RATING: Flawed but enjoyable and captivating
Mass Effect: Andromeda takes place after the events of Mass Effect 2 in a nice little sidestep from the galaxy changing events of Mass Effect 3. The Andromeda initiative transports several Arks of Milky Way races on a 634 year journey to the Heleus Cluster with a goal of settling new worlds. Things naturally don’t go to plan, because… well… video games. This is where you come in. You play Ryder, who along with your twin follow your Pathfinding father in to the initiative, presumably in an attempt to finally win his love and affection. When shit hits the fan you are there on the frontlines and get thrown into a story involving an evil race seeking total domination and a separate ancient, long gone race who have left lots of misunderstood technology lying around (sounds a little familiar right?)
“The truth is this is just more Mass Effect, which is no bad thing in my opinion.”

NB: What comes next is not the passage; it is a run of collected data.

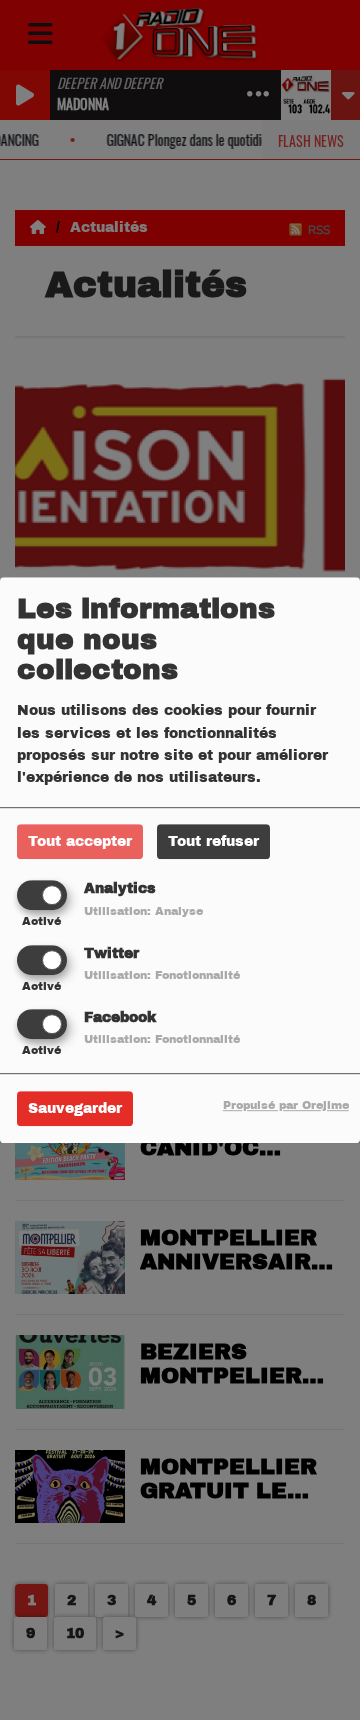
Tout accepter (80, 842)
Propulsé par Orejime (286, 1105)
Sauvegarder (75, 1108)
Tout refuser (213, 842)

It is fair to say that Andromeda has had a decent share of negative reviews, with its substandard animations alone causing countless memes. Then there is the generic side missions, the character graphics and the new dialogue system. I will be straight up and admit all the negativity surrounding Andromeda had very nearly dissuaded me from taking the 634 year journey from the Milky Way. I persevered however, the original trilogy meant too much to me to throw it all away on some negative press. And you know what, I’m glad I did.

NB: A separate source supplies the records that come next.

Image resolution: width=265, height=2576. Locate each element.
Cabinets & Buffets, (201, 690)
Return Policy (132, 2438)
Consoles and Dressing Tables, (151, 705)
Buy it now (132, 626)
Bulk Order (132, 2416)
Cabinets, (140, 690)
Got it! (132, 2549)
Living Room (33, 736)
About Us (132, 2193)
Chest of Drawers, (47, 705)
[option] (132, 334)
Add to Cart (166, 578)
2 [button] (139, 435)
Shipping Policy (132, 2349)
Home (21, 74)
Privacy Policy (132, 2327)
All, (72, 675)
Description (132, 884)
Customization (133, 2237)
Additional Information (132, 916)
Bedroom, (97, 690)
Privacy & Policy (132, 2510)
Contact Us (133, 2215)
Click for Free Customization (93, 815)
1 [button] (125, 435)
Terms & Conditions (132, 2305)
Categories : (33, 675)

It all felt so familiar, more of an expansion than a reboot for the series. I think this is how a lot of people have misjudged Andromeda. By expecting a massive reboot to the series bursting with new features, a whole galaxy of new races to interact with and “romance” (using romance in the loosest possible terms here) and combining this with next gen graphics set the bar very high for this game. The truth is this is just more Mass Effect, which is no bad thing in my opinion. Plus by adding the new cover system and a refreshed way of upskilling Ryder, this made combat a lot more enjoyable. A new addition which didn’t impress however was the dialogue system. The traditional Mass Effect Renegade and Paragon system has been scrapped in favour of a new 4 part system separating responses in to: Professional, Casual, Logical and Emotional. The new dialogue options felt like they made very little difference to Ryder’s personality, or by extension, other characters responses. Sometimes the citizens of Andromeda need a good Renegading which instead I just had to imagine myself doing. I couldn’t even act violently to the Nexus reporter!

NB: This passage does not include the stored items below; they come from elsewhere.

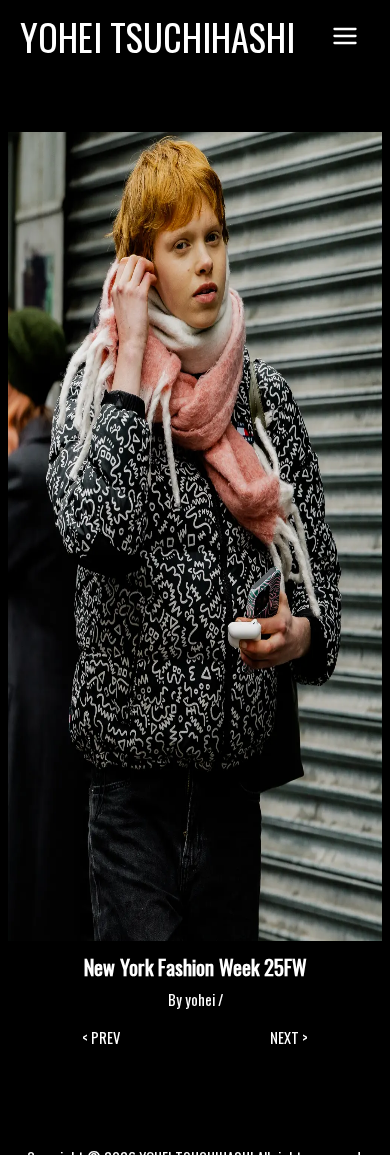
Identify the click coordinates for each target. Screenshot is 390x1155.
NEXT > (289, 1038)
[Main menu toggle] (345, 37)
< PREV (101, 1038)
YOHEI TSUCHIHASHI (157, 36)
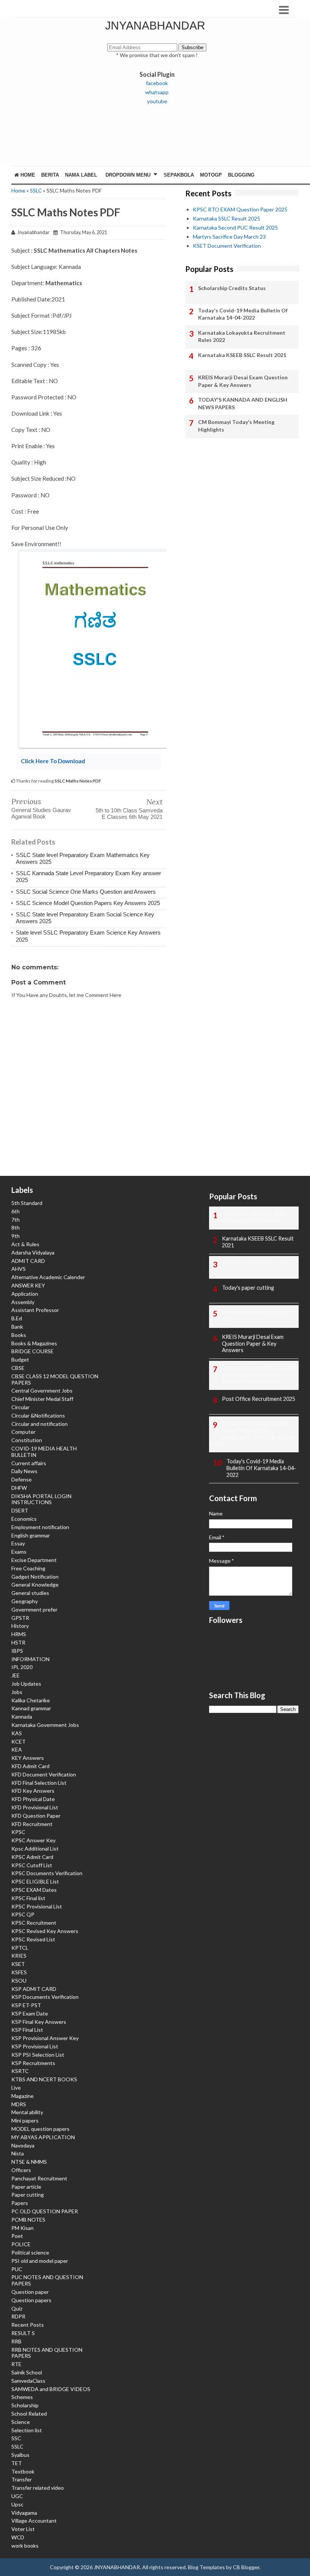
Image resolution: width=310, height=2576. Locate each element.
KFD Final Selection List (39, 1782)
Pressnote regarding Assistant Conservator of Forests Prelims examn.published (259, 1375)
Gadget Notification (35, 1576)
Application (24, 1293)
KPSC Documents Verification (46, 1873)
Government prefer (34, 1609)
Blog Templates (206, 2567)
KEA (16, 1749)
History (20, 1626)
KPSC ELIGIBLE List (35, 1881)
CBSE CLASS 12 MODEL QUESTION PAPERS (54, 1379)
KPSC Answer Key (33, 1840)
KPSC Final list (28, 1898)
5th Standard (26, 1203)
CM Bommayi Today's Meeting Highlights (236, 426)
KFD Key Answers (32, 1790)
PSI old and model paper (39, 2261)
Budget (20, 1359)
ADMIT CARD (28, 1261)
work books (25, 2545)
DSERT (19, 1510)
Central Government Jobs (42, 1390)
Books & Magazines (34, 1343)
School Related (29, 2413)
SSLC (36, 190)
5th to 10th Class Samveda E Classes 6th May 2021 (129, 813)
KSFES (19, 1972)
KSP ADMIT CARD (33, 1989)
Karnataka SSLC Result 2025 (226, 218)
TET (16, 2463)
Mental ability (27, 2112)
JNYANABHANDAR (155, 25)
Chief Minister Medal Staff (42, 1399)
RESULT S (23, 2333)
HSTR (18, 1642)
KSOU (18, 1980)
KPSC (18, 1832)
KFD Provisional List (34, 1807)
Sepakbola (179, 175)
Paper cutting (27, 2194)
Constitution (26, 1440)
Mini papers (25, 2120)
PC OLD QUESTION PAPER (44, 2211)
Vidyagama (24, 2512)
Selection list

“Sometimes the citizens of Andromeda need a good Renegading…”
After 50 hours I was still working my way through some pretty standard and somewhat unimaginative side missions being dished out by some uninteresting and instantly forgettable characters, which quite frankly I didn’t really see any benefit for including in the game. But I was still doing it! Why?! There was something so captivating that kept me going. Perhaps it was the beautiful planets (which are stunning by the way, particularly Havaarl), or maybe it was the impression that every little damn thing could impact the ending (a thought process instilled in me after the Mass Effect 2 final mission). Whatever it was I just kept grinding, and once I reached completion and witnessed some pretty impressive cinematics in the closing mission, I actually felt satisfied. What more can you ask for from a game with such harsh press? It may not be the series reboot that people wanted (or for that matter the studio wanted) but it’s still worthwhile for fans of the original and will definitely get a replay out of me.